German robber and murderer (1951–1985)

Norbert Hans Poehlke (15 September 1951 – 22 October 1985), also known as The Hammer-Killer (Der Hammermörder), was a German police officer and serial killer who committed four bank robberies and three related murders between 1984 and 1985. His nickname was derived from his modus operandi of using a sledgehammer in bank robberies in which he would use his victims' cars as getaway vehicles.

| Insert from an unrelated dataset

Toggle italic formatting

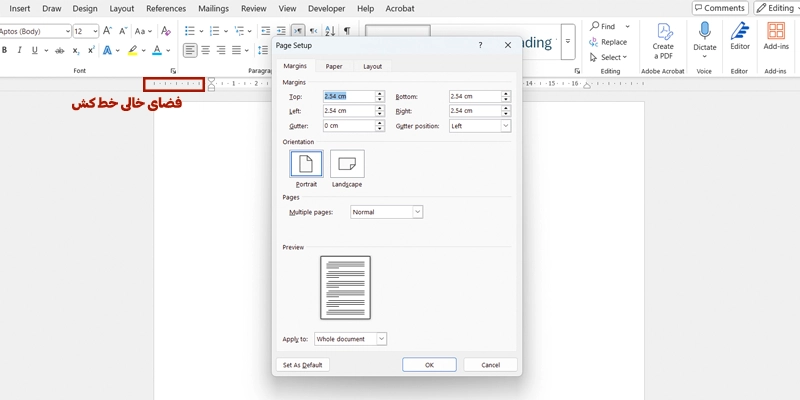tap(18, 50)
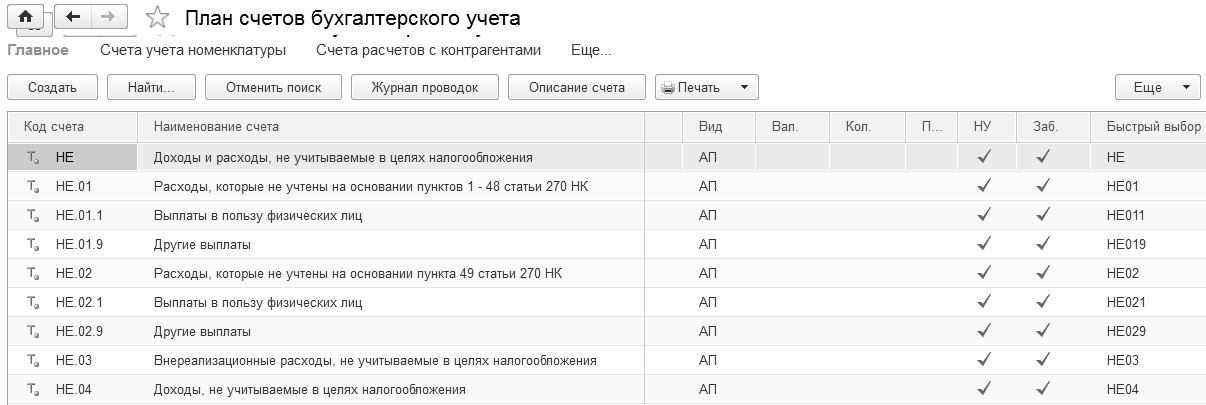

Wrongly believing that he was about to be exposed as a criminal, Poehlke killed his wife and eldest son before fleeing the country with his younger son. He stayed on the run for three days before killing his child and himself while hiding in Italy.

== Early life ==
Poehlke was a police officer in Baden-Württemberg, employed from 1982 as a high-ranking sergeant of Mühlhausen am Neckar's canine division. After winning 36,000 Deutsche Mark from the lottery, he built a house for his family (consisting of his wife, two sons and a daughter) in the village of Strümpfelbach in Backnang, where he took care of the finances. After the construction of the family home, the family became heavily indebted. In March 1984, his daughter Cordula died from a brain tumour at the age of three.

== Crimes ==
After Cordula's death, Poehlke began a series of murders and bank robberies, three of which proceeded in the same pattern: First, he lured a random victim in a remote rest area to get into his vehicle. He killed his victims with his service weapon, a Walther P5, by shooting them in the head. After the crime, he would drive with the stolen vehicle to a bank to rob them. Masked, he smashed the windows of the ticket counter with a sledgehammer, robbed cash, and then escaped with the victim’s vehicle.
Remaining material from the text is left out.